Reply to the comments on ‘Three-arm robot-assisted thoracoscopic surgery for locally advanced N2 non-small cell lung cancer’, a better technique, new territory, and future hopes
We thank Dr. Phillips et al. from the United States (1) and Dr. Baste from France (2) for their thoughtful comments on our recent article describing a case of clinical N2 non-small cell lung cancer (NSCLC) treated by robot-assisted thoracoscopic surgery (RATS). Both Dr. Phillips and Dr. Baste discussed the role of minimally invasive surgery in the treatment of locally advanced lung cancer. We agree that this group of NSCLCs is a composition of heterogeneous diseases including large tumors (T3 and T4) and tumors with nodal involvement. Thus, treatments for these patients are also complex (3). As these tumors are often adjacent to larger vessels and have higher odds of local recurrence, operation safety, and oncological efficacy should always be the primary consideration of surgical options (4). Although minimally invasive techniques may increase patients’ tolerance to the later systematic therapy, they should only be considered by surgeons with enough experience when the primary standards can be met.
Dr. Phillips et al. briefly reviewed the current treatments of locally advanced lung cancer, and gave a concise introduction of their workflow for these patients as well as the RATS technique they used (1). There are several positive points worth noting in their clinical routine. (I) After primary evaluation for resectability, patients with N2 disease are recommended to be enrolled in clinical trials for induction therapy, which was decided by a multi-disciplinary team. For this group of patients, this is an especially important approach, because their survival rates are still poor regardless of which surgical technique is used (5). Whether and how the oncological outcomes can be improved by adding the new drugs, e.g., tyrosine kinase inhibitors and immune checkpoints inhibitors, to the current therapeutic regimen are urgent questions that can only be answered by intelligently designed trials (6,7). (II) As Dr. Phillips mentioned, more patients received RATS resection after the induction, suggesting this minimally invasive technique is safe and feasible in these patients in general, even after induction. Surgical outcomes and long-term survivals of these patients are of the interest to see. Moreover, unlike the 3-arm technique we used, they used a 4-arm approach to the new Xi platform. This latest platform further eases exposure and dissection due to better control by the surgeon and increased versatility of instrumentation. Such improvements should further ease adoption of the robotic tools.

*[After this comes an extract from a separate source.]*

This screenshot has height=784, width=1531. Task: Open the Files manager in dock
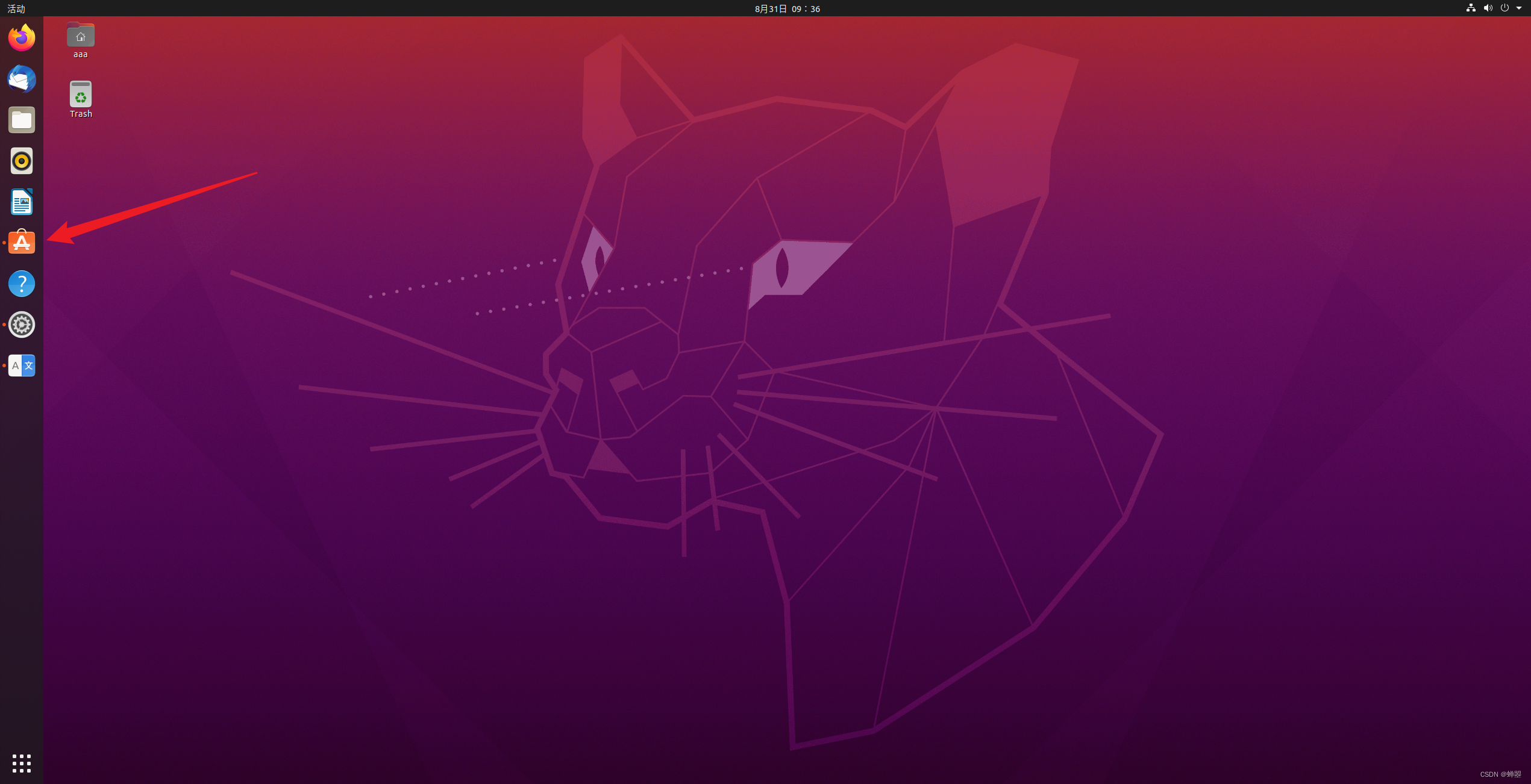22,120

Dr. Baste pointed out that the dissection of N1 nodes, but not the N2 nodes, may better reflect the superiority of RATS over the conventional thoracoscopic surgery. We fully agree that resections of these nodes are usually more challenging which requires extra caution even by very experienced surgeons. Although video-assisted thoracic surgery (VATS) surgeons also claim the ability to handle difficult lymph nodes safely and efficaciously, we believe the precision, improved version, and versatility of the RATS platform has and will continue to ease nodal dissection. Although there is still lack of direct evidence, recent studies showing more harvested nodes, lower conversion rate and satisfying survival rate by RATS in these patients may be indirect reflections of its ability (8-10). Besides dissection, suturing is another area that RATS may have remarkable advantages. It has become more widely accepted that bleeding control, bronchial reconstruction, and angioplasty are easier by RATS than by VATS (11). These techniques are clearly more often used in the treatment of locally advanced tumor. As Dr. Baste rightly pointed, standardization of these techniques as well as resolution to force feedback would hasten the spread of RATS. Dr. Baste also emphasized that it is the accessibility and cost of the RATS platform that impedes the diffusion of this technique. We have no doubt that if docking of the RATS platform was as easy as VATS and there was no extra cost, the conversion from RATS to VATS would be extremely fast. However, this is a widespread problem that most emerging techniques all face. So, let time do the job. RATS surgeons just keep calm and continue!
Again, we thank Dr. Phillips, Dr. Finley and Dr. Baste for their interest in our article. New drugs, more trials, better robots, and standardized procedures, these are the key elements that will drive future improvements in the surgical treatments of locally advanced NSCLC.
Acknowledgments
Funding: This work was supported by the Shanghai Hospital Development Center Grant (SHDC12016113) and Science and Technology Commission of Shanghai Municipality (18441901500).
Footnote
Conflicts of Interest: The authors have no conflicts of interest to declare.
Ethical Statement: The authors are accountable for all aspects of the work in ensuring that questions related to the accuracy or integrity of any part of the work are appropriately investigated and resolved.